Dietro allo scintillante star system (costituito sostanzialmente da una pletora di idioti ) brulica l’incessante formicaio degli addetti ai lavori, migliaia di segretarie, montatrici, attrezzisti, operatori, esperti legali, di cui nessuno saprà mai il nome. Tra questi un misterioso individuo, Eddie Mannix, interpretato da Josh Brolin, mediatore tra cielo e terra, tra l’invisibile e ricchissimo produttore newyorchese e gli idioti e le formiche di cui sopra, una specie di mr. Wolf che risolve sempre i problemi, anche se con metodi non sempre ortodossi. Talmente coscienzioso da riunire un prete cattolico, un pope ortodosso, un pastore protestante e un rabbino per avere il loro nulla osta sulla sceneggiatura di un film dedicato a Gesù Cristo, affinché nemmeno un singolo americano possa sentirsi ferito nella la sensibilità religiosa . Inutile dire che si tratta di una delle sequenze più esilaranti del film, insieme a quella della comparsa che interpreta Gesù Cristo, di cui si vedono solo i piedi – puro “Coen’s touch”, benedetto da lassù da Billy Wilder e Lubitsch (nel cui Vogliamo vivere uno svogliato Hitler rispondeva al saluto nazista dei suoi ufficiali dicendo “heil for me”).

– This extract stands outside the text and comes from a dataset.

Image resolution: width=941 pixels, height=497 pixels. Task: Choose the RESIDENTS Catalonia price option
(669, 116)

Il vero nume tutelare dei fratelli terribili è però il regista Preston Sturges, grande artigiano del cinema americano dell’epoca, cui avevano già reso omaggio indirettamente in Fratello, dove sei? che non a caso è il titolo del romanzo da cui vorrebbe trarre un film il protagonista de I dimenticati, celeberrima commedia di Sturges. Un film girato nel 1941 che si apre con una dedica “a tutti gli uomini buffi e i clown che hanno fatto ridere la gente” e che dietro l’esilarante denuncia del cinismo del sistema produttivo hollywoodiano ricorda come, in tempi difficili, la fabbrica dei sogni aiuti a ridere e a evadere, come le “piccole commesse” di Krakauer che sognano milionari e principi esotici, o Cecilia, la protagonista de La rosa purpurea del Cairo, cui non verrebbe mai in mente di andare a vedere un dramma sui minatori.

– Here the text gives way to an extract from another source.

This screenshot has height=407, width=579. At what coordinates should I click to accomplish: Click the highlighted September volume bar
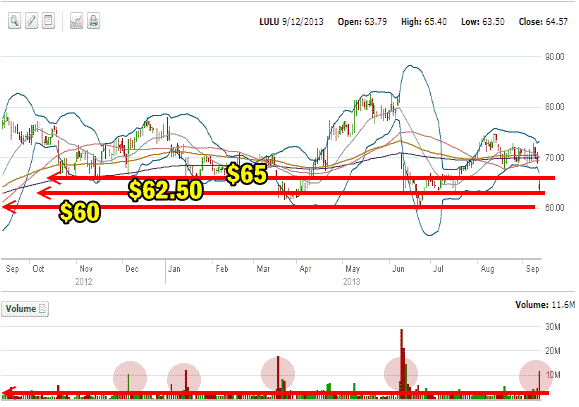click(539, 381)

Per catapultarci nella fabbrica dei sogni, anche se da dietro le quinte, i Coen non badano a spese e ricostruiscono enormi e sfavillanti set, sia per il “loro film” che per tutti i teatri di posa dove si affaccia Eddie Mannix nelle sue faccende, ognuno una porta aperta su una citazione cinematografica, con coreografie natatorie, acrobazie da cow boys, numeri di tip tap e di musical, in una perfetta estetica di genere, dietro cui possiamo facilmente immaginare un enorme lavoro di altissima professionalità, confermato peraltro dalla lunghezza dei titoli di coda.
Sono tempi duri anche questi, e per fortuna c’è sempre un clown disposto a prendersi una torta in faccia pur di farci ridere. E il pubblico, divertito e commosso, ringrazia.